Stored items:

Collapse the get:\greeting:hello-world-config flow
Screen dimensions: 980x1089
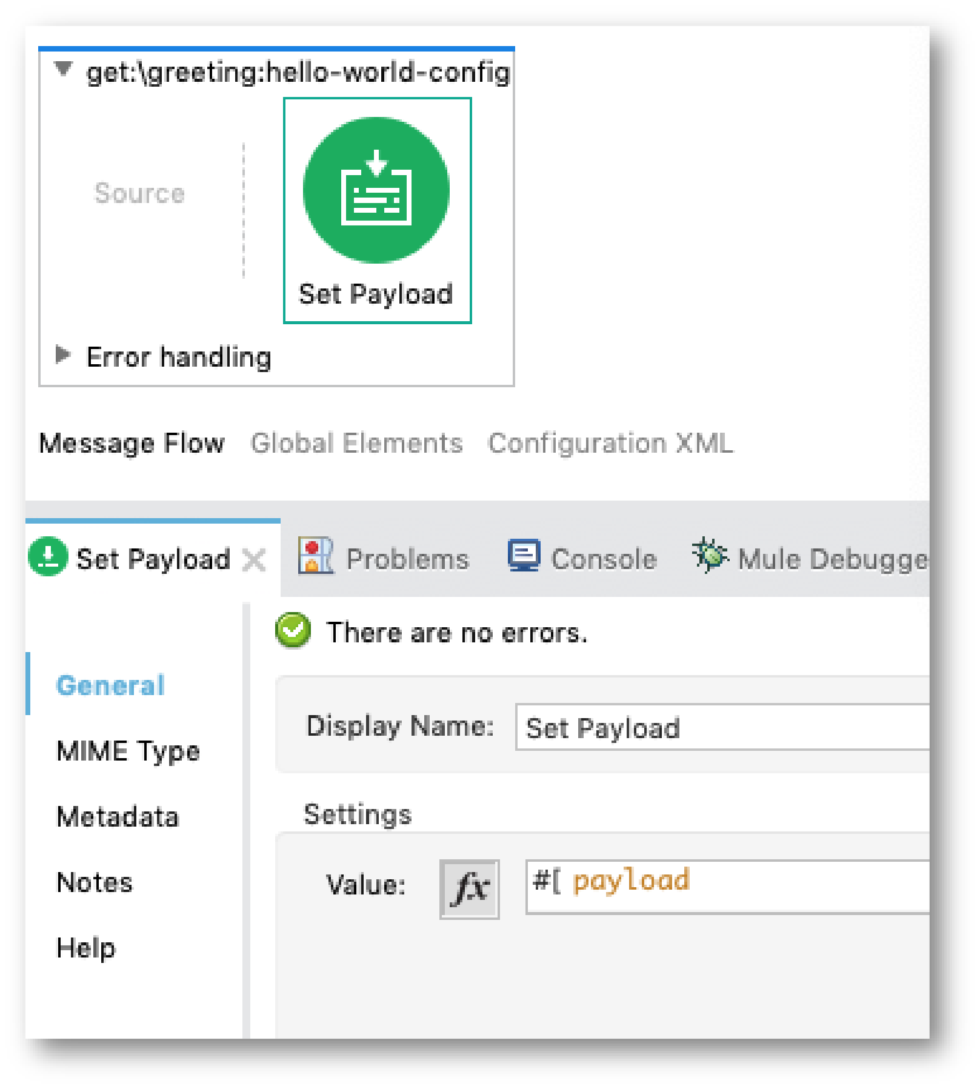62,69
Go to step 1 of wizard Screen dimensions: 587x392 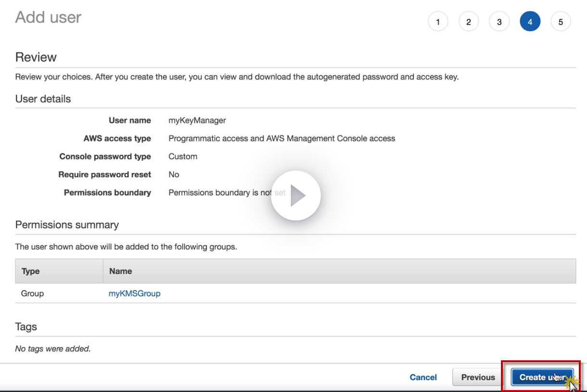[437, 22]
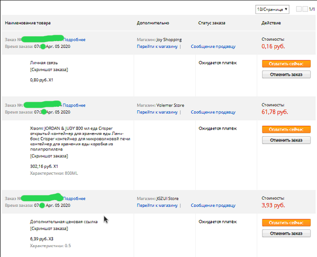Send message to Joy Shopping seller
Screen dimensions: 317x257
(x=213, y=47)
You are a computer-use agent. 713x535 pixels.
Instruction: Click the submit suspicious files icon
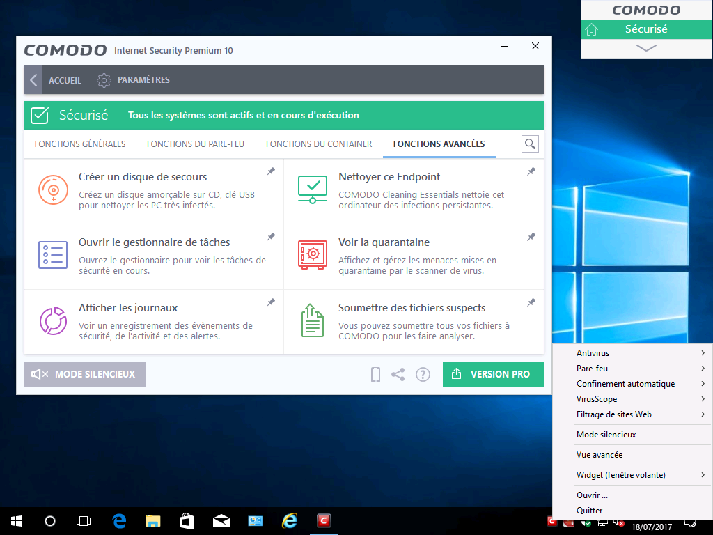coord(312,320)
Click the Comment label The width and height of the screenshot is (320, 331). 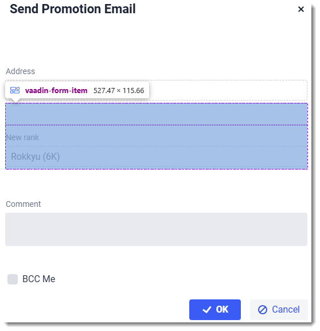(x=23, y=204)
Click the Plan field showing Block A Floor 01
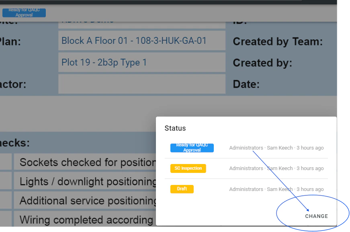Screen dimensions: 350x232 (141, 41)
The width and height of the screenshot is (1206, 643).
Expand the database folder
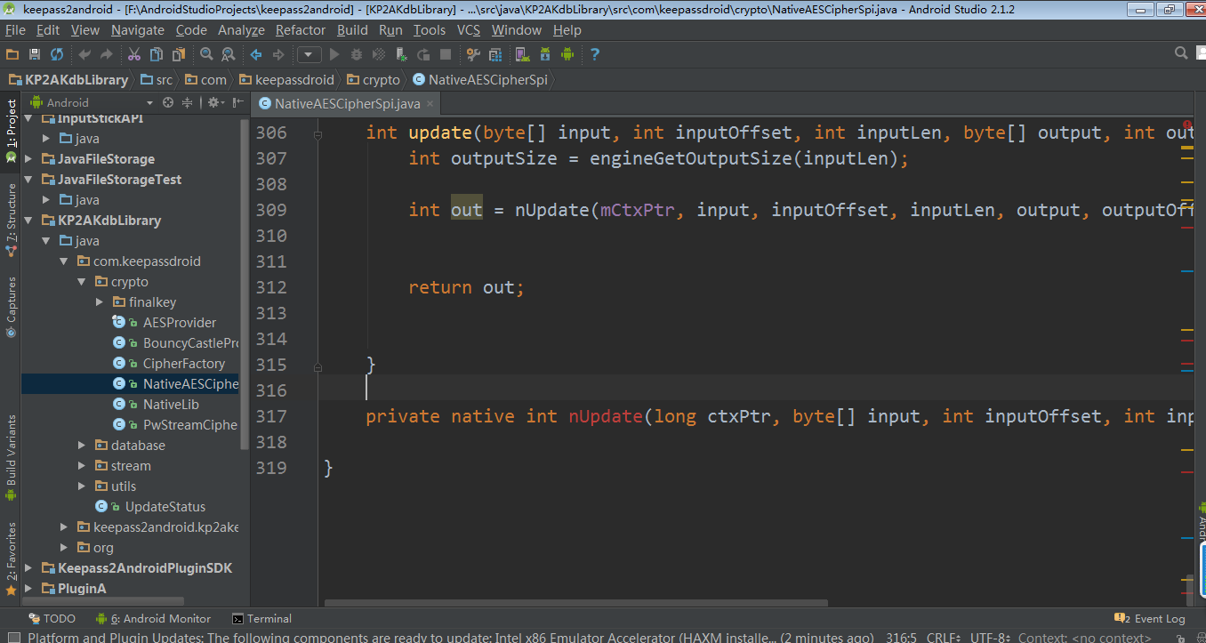tap(82, 446)
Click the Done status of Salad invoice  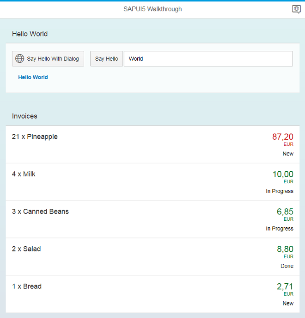tap(287, 266)
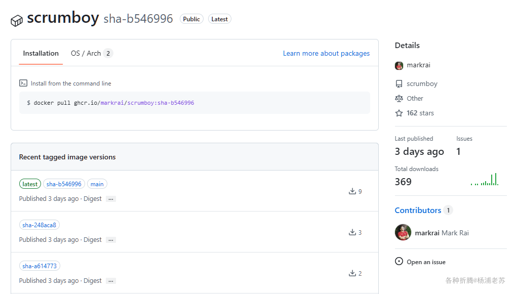The height and width of the screenshot is (294, 516).
Task: Click the star icon next to 162 stars
Action: click(399, 113)
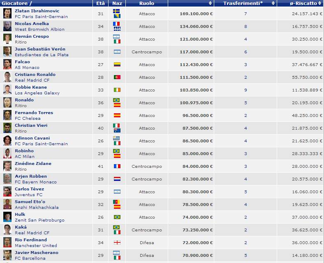324x263 pixels.
Task: Click Zlatan Ibrahimovic's player photo
Action: 7,13
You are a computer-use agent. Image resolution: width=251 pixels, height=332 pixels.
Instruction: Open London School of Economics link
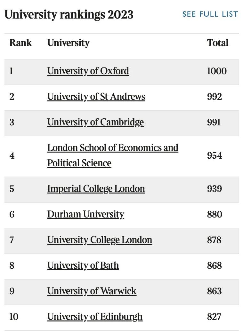pos(113,155)
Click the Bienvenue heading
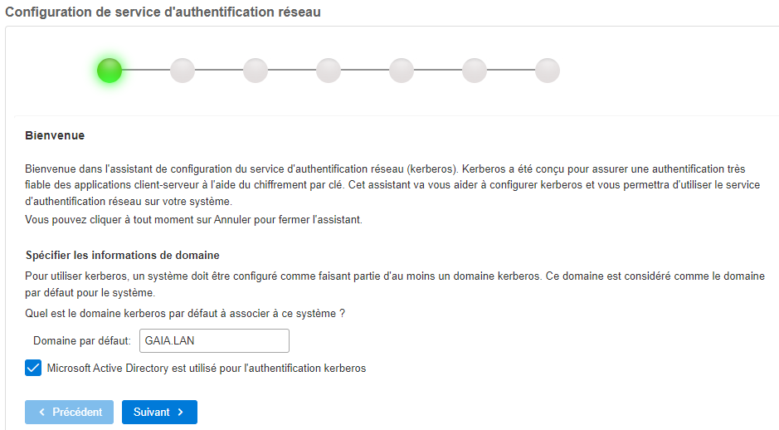Screen dimensions: 779x430 coord(55,135)
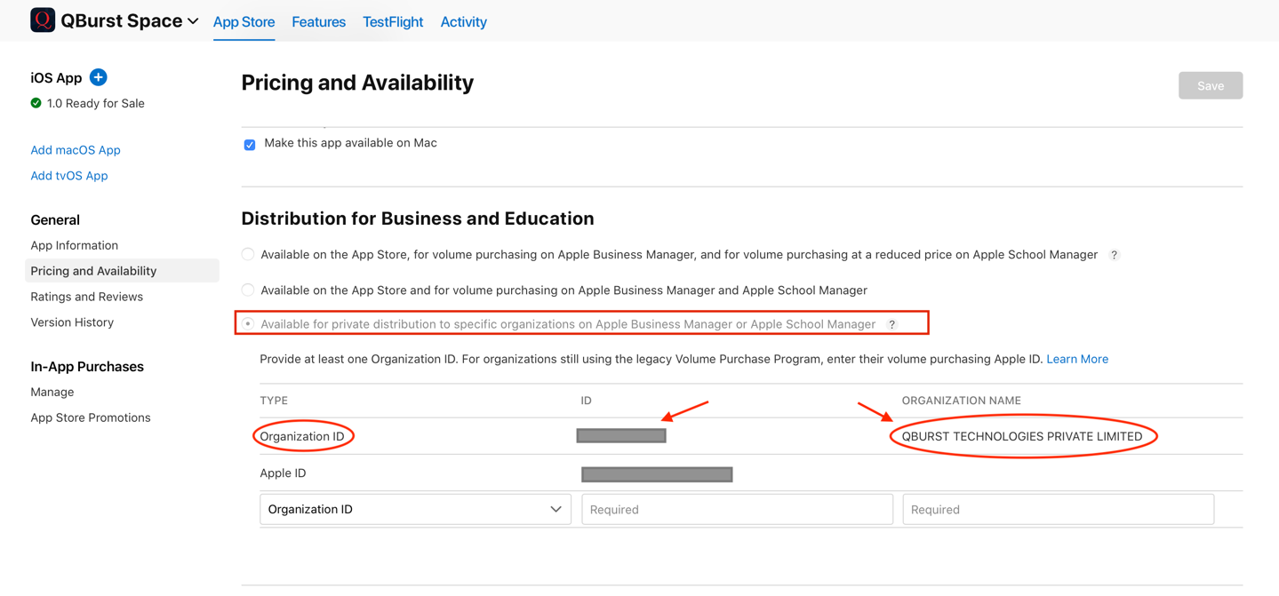Uncheck Make this app available on Mac
Viewport: 1279px width, 596px height.
pyautogui.click(x=250, y=144)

**Problem to work on:**
Determine how many lines in the records above hold the word "agent", and answer with that number only.

**Exercise output:**
2